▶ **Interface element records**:
•••••
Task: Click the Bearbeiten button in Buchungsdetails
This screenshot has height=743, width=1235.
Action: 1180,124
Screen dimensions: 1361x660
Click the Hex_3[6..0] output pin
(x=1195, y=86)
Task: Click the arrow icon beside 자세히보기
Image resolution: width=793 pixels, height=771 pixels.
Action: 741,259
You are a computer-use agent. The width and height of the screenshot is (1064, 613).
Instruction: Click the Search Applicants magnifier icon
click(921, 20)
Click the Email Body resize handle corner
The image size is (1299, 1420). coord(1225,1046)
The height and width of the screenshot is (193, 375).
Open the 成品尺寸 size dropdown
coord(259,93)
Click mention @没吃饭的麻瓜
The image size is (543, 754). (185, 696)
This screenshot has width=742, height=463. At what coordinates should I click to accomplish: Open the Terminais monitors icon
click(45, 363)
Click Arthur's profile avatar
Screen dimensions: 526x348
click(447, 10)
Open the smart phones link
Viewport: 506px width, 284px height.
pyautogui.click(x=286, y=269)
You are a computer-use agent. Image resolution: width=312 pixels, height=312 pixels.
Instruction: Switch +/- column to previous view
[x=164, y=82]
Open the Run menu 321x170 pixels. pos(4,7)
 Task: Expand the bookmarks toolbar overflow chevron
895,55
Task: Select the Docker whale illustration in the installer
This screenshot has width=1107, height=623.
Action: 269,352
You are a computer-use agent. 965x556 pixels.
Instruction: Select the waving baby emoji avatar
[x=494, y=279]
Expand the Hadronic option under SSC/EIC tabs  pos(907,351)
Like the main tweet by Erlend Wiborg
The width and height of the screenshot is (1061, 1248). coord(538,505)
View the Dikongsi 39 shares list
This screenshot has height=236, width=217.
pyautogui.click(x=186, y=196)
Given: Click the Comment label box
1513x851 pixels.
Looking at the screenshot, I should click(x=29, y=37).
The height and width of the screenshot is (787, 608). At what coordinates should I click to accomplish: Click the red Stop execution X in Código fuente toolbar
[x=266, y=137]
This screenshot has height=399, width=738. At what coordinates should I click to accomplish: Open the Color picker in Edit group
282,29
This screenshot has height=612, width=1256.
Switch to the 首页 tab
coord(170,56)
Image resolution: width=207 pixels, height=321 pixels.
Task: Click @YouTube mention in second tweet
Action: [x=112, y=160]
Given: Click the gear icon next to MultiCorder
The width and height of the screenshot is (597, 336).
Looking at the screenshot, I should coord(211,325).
•••••
▶ **OBJECTIVE**: Copy the listing word for word from its first line through the line that contains "Open the Run menu 321x170 pixels. pos(4,7)", including that line.

▶ **WORKED SOLUTION**:
Task: Click the Bearbeiten button in Buchungsdetails
This screenshot has height=743, width=1235.
Action: 1180,124
Screen dimensions: 1361x660
Click the Hex_3[6..0] output pin
(x=1195, y=86)
Task: Click the arrow icon beside 자세히보기
Image resolution: width=793 pixels, height=771 pixels.
Action: 741,259
You are a computer-use agent. The width and height of the screenshot is (1064, 613).
Instruction: Click the Search Applicants magnifier icon
click(921, 20)
Click the Email Body resize handle corner
The image size is (1299, 1420). coord(1225,1046)
The height and width of the screenshot is (193, 375).
Open the 成品尺寸 size dropdown
coord(259,93)
Click mention @没吃饭的麻瓜
The image size is (543, 754). (185, 696)
This screenshot has width=742, height=463. At what coordinates should I click to accomplish: Open the Terminais monitors icon
click(45, 363)
Click Arthur's profile avatar
Screen dimensions: 526x348
click(447, 10)
Open the smart phones link
Viewport: 506px width, 284px height.
pyautogui.click(x=286, y=269)
You are a computer-use agent. Image resolution: width=312 pixels, height=312 pixels.
Instruction: Switch +/- column to previous view
[x=164, y=82]
Open the Run menu 321x170 pixels. pos(4,7)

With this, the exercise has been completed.